▶ **Problem requirements**: Make an exact copy of all the records.

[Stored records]
-- Opening Marker --

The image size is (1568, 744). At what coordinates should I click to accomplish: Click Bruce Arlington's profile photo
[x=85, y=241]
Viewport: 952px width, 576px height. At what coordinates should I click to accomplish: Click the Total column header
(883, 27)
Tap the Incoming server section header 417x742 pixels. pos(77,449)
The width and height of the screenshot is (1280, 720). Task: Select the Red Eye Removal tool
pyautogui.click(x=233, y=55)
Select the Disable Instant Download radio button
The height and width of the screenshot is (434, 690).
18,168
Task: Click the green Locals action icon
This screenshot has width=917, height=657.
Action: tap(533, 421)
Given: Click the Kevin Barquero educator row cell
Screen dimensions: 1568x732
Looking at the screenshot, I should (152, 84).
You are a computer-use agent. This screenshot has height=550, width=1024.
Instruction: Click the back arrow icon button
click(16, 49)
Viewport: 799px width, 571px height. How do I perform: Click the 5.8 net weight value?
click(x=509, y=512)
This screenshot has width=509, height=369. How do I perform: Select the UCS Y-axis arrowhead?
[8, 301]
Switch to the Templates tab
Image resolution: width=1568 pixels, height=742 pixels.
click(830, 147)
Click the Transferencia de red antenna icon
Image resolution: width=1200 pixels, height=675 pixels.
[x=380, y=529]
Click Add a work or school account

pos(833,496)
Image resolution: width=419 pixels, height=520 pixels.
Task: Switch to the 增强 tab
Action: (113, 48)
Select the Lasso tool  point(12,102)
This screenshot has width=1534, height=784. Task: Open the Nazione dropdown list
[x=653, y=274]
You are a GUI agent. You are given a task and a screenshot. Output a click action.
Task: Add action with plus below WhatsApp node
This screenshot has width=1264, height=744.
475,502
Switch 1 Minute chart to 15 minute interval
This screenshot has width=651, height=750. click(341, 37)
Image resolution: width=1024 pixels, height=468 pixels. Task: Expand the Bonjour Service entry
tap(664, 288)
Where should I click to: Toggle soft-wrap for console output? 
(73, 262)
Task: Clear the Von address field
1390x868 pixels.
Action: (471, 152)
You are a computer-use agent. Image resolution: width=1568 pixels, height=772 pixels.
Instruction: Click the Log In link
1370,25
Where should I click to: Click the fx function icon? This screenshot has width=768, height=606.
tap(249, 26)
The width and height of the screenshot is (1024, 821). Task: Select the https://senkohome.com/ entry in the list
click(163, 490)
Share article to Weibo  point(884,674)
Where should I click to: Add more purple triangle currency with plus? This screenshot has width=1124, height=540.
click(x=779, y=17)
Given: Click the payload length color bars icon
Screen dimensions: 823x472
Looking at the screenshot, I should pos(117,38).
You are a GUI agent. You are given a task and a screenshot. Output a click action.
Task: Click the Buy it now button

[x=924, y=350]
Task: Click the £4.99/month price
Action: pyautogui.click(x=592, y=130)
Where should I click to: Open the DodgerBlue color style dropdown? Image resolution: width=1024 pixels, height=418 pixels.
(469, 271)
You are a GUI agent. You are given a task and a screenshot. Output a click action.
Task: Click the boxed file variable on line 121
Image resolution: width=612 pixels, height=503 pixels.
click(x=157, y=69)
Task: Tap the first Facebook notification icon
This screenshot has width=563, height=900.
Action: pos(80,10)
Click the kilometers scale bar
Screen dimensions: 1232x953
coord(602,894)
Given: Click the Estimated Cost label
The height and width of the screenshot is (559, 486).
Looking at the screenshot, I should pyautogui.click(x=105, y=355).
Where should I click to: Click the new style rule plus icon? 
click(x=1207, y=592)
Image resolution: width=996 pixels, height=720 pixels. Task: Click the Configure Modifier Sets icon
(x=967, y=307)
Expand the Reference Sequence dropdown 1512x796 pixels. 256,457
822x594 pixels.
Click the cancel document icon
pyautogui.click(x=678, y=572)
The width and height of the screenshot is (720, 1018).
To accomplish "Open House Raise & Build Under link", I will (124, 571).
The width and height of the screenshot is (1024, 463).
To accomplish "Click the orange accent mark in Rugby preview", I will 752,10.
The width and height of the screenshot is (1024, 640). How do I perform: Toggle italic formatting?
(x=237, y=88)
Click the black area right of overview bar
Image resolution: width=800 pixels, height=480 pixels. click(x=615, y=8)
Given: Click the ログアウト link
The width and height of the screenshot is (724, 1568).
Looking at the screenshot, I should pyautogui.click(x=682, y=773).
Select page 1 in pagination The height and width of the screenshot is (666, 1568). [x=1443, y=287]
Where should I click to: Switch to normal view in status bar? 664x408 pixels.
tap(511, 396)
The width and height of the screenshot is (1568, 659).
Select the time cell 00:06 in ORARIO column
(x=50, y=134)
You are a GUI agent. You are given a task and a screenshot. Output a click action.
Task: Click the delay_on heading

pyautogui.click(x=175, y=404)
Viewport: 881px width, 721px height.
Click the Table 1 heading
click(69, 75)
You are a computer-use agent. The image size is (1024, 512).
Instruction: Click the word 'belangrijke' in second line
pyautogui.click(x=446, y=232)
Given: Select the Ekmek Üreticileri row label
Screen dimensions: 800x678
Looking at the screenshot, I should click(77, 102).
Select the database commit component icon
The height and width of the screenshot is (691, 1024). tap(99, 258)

-- Closing Marker --

▶ **Exercise result**:
The image size is (1568, 744). At what coordinates should I click to accomplish: Click Bruce Arlington's profile photo
[x=85, y=241]
Viewport: 952px width, 576px height. At what coordinates should I click to accomplish: Click the Total column header
(883, 27)
Tap the Incoming server section header 417x742 pixels. pos(77,449)
The width and height of the screenshot is (1280, 720). Task: Select the Red Eye Removal tool
pyautogui.click(x=233, y=55)
Select the Disable Instant Download radio button
The height and width of the screenshot is (434, 690).
18,168
Task: Click the green Locals action icon
This screenshot has width=917, height=657.
Action: tap(533, 421)
Given: Click the Kevin Barquero educator row cell
Screen dimensions: 1568x732
Looking at the screenshot, I should (152, 84).
You are a computer-use agent. This screenshot has height=550, width=1024.
Instruction: Click the back arrow icon button
click(16, 49)
Viewport: 799px width, 571px height. How do I perform: Click the 5.8 net weight value?
click(x=509, y=512)
This screenshot has width=509, height=369. How do I perform: Select the UCS Y-axis arrowhead?
[8, 301]
Switch to the Templates tab
Image resolution: width=1568 pixels, height=742 pixels.
click(830, 147)
Click the Transferencia de red antenna icon
Image resolution: width=1200 pixels, height=675 pixels.
[x=380, y=529]
Click Add a work or school account

pos(833,496)
Image resolution: width=419 pixels, height=520 pixels.
Task: Switch to the 增强 tab
Action: (113, 48)
Select the Lasso tool  point(12,102)
This screenshot has width=1534, height=784. Task: Open the Nazione dropdown list
[x=653, y=274]
You are a GUI agent. You are given a task and a screenshot. Output a click action.
Task: Add action with plus below WhatsApp node
This screenshot has width=1264, height=744.
475,502
Switch 1 Minute chart to 15 minute interval
This screenshot has width=651, height=750. click(341, 37)
Image resolution: width=1024 pixels, height=468 pixels. Task: Expand the Bonjour Service entry
tap(664, 288)
Where should I click to: Toggle soft-wrap for console output? 
(73, 262)
Task: Clear the Von address field
1390x868 pixels.
Action: (471, 152)
You are a computer-use agent. Image resolution: width=1568 pixels, height=772 pixels.
Instruction: Click the Log In link
1370,25
Where should I click to: Click the fx function icon? This screenshot has width=768, height=606.
tap(249, 26)
The width and height of the screenshot is (1024, 821). Task: Select the https://senkohome.com/ entry in the list
click(163, 490)
Share article to Weibo  point(884,674)
Where should I click to: Add more purple triangle currency with plus? This screenshot has width=1124, height=540.
click(x=779, y=17)
Given: Click the payload length color bars icon
Screen dimensions: 823x472
Looking at the screenshot, I should pos(117,38).
You are a GUI agent. You are given a task and a screenshot. Output a click action.
Task: Click the Buy it now button

[x=924, y=350]
Task: Click the £4.99/month price
Action: pyautogui.click(x=592, y=130)
Where should I click to: Open the DodgerBlue color style dropdown? Image resolution: width=1024 pixels, height=418 pixels.
(469, 271)
You are a GUI agent. You are given a task and a screenshot. Output a click action.
Task: Click the boxed file variable on line 121
Image resolution: width=612 pixels, height=503 pixels.
click(x=157, y=69)
Task: Tap the first Facebook notification icon
This screenshot has width=563, height=900.
Action: pos(80,10)
Click the kilometers scale bar
Screen dimensions: 1232x953
coord(602,894)
Given: Click the Estimated Cost label
The height and width of the screenshot is (559, 486).
Looking at the screenshot, I should pyautogui.click(x=105, y=355).
Where should I click to: Click the new style rule plus icon? 
click(x=1207, y=592)
Image resolution: width=996 pixels, height=720 pixels. Task: Click the Configure Modifier Sets icon
(x=967, y=307)
Expand the Reference Sequence dropdown 1512x796 pixels. 256,457
822x594 pixels.
Click the cancel document icon
pyautogui.click(x=678, y=572)
The width and height of the screenshot is (720, 1018).
To accomplish "Open House Raise & Build Under link", I will (124, 571).
The width and height of the screenshot is (1024, 463).
To accomplish "Click the orange accent mark in Rugby preview", I will 752,10.
The width and height of the screenshot is (1024, 640). How do I perform: Toggle italic formatting?
(x=237, y=88)
Click the black area right of overview bar
Image resolution: width=800 pixels, height=480 pixels. click(x=615, y=8)
Given: Click the ログアウト link
The width and height of the screenshot is (724, 1568).
Looking at the screenshot, I should pyautogui.click(x=682, y=773).
Select page 1 in pagination The height and width of the screenshot is (666, 1568). [x=1443, y=287]
Where should I click to: Switch to normal view in status bar? 664x408 pixels.
tap(511, 396)
The width and height of the screenshot is (1568, 659).
Select the time cell 00:06 in ORARIO column
(x=50, y=134)
You are a GUI agent. You are given a task and a screenshot. Output a click action.
Task: Click the delay_on heading

pyautogui.click(x=175, y=404)
Viewport: 881px width, 721px height.
Click the Table 1 heading
click(69, 75)
You are a computer-use agent. The image size is (1024, 512).
Instruction: Click the word 'belangrijke' in second line
pyautogui.click(x=446, y=232)
Given: Select the Ekmek Üreticileri row label
Screen dimensions: 800x678
Looking at the screenshot, I should click(77, 102).
Select the database commit component icon
The height and width of the screenshot is (691, 1024). tap(99, 258)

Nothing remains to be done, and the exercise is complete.